I am contemplating writing a similar 4-5 part bulletin article on the virtue of hope so that they can be published through the Advent season; then, for Christmas, I may do another series on the Incarnation. So I'm using this post to brainstorm certain features of hope I would like to teach about.
Certain things I've considered mentioning:
- The fact that hope is a theological virtue, which means that, along with faith and charity, (a) that hope is a gift, (b) that hope can never be had in excess. However, unlike the virtue of charity, but like faith, hope disappears in the life hereafter, because one does not hope for what one already has (the only virtue remaining in Heaven is perfect charity).
- Hope is deeply connected with the other theological virtues because, on one hand, it depends first upon faith (to doubt is always, in one sense or another, to despair), and hope itself is necessary for charity--for one must believe in the goodness and triumph of God before God can be loved.
- This helps in part to explain why the "sin against the Holy Spirit" has been so often correlated with the rejection of hope, that is, despair. To "confound the [Holy Spirit] with the spirit of evil" (as it is put by the old Catholic Encyclopedia) is to despair, utterly, of the goodness and triumph of God, and thus to declare that death alone has the last word on this earth. Despair is thus worse than simple atheism or unbelief--these may simply be the result of ignorance. But despair takes a faith which is already present--the beginnings of salvation--and perverts it to its opposite, by first believing in God and then disbelieving in his goodness. If unfaith is the contraception of salvation, despair is its abortion.

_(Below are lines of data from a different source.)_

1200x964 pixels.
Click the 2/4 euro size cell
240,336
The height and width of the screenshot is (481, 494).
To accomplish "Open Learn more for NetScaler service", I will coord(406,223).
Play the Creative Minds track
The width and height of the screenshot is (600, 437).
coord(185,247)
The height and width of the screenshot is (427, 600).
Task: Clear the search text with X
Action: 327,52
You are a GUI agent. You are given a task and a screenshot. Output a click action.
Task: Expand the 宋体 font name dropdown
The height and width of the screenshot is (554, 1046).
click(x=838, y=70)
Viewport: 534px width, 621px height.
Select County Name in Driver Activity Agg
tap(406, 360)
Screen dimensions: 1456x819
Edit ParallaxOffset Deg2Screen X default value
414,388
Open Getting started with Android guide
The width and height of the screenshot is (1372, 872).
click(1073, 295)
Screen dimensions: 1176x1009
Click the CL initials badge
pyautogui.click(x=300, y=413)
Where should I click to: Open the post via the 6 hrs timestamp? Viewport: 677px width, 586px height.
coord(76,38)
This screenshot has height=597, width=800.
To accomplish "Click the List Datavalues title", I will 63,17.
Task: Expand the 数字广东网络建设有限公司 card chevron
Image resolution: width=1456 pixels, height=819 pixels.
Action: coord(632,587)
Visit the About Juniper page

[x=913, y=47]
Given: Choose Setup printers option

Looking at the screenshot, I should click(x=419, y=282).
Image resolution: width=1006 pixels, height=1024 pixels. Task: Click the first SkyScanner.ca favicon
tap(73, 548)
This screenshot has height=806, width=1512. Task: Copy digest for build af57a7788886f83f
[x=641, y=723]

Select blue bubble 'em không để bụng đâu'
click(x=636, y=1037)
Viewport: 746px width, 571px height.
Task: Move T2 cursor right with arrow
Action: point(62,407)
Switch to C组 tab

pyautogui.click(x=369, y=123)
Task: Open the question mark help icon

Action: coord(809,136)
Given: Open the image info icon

- Presumption the other side of the same coin as despair. It is the vain belief that (or behaving as if) one already has a salvation one does not yet have. This can take many forms. In religious language, it can be the forgetfulness or deliberate suppression of the "not yet" aspect of Christian faith. Sometimes this is called the notion of "realized eschatology;" an exaggerated (and perhaps naive) emphasis on the goodness of this finite world, at the expense of all necessary reminders not to be conformed to the spirit of the age, because this world is passing away. This kind of presumption is very common amid the romantics, starting with Jean Jacques Rousseau; it is also a temptation set before mysticisms of virtually all stripes (though spiritual masters like St. John of the Cross were always vigilant against it).
- The virtue of hope--which again, is pure gift--is the beautiful combination of brutal realism about the world and irrepressible joy in spite of it. In perfect hope (as demonstrated by the saints), our joy (which is not a mere "feeling" and can be had even in a somber mood) is entirely decoupled from the contingencies of this death-ward earth, and thus is life-giving to ourselves and others. J.R.R. Tolkein captured this sense of hope in the character of Gandalf just prior to the raid on Minas Tirith... I need to find the quote, but the hobbit who accompanies him (Pippin?) observes that Gandalf's dark, concerned expression belied something underneath, something like a joyous laughter.
- Because hope is so little spoken of in the modern day--both outside and inside Christianity (we are always more talkative about the plainer virtues of faith and love), the other two virtues are too often distorted and separated from one another. Hope is the glue between them. Without a religious language of hope, modern western society will be addicted to thinking of faith and love as somehow opposed--faith as the "conservative" virtue associated with belief in religious ridiculosities and the rejection of reason and science in favor of a historical construct which pretends to give all the answers; love as the "liberal" virtue, the banal philosophy of niceness which really doesn't need religion, and is the engine driving the feverish promotion of self-infallible Enlightenment values at the expense of objectivity or truth as values at all. Hope heals faith by declaring that the True and the Good are One; and thus reason must be employed to "give an explanation to anyone who asks you for a reason for your hope," (1 Peter 3:15). Hope heals love by reminding us that love has no place in a world where death has the last word; rather, love is essentially tied to the triumph of God, without which it is reduced to the evolved vestige of herd mentality.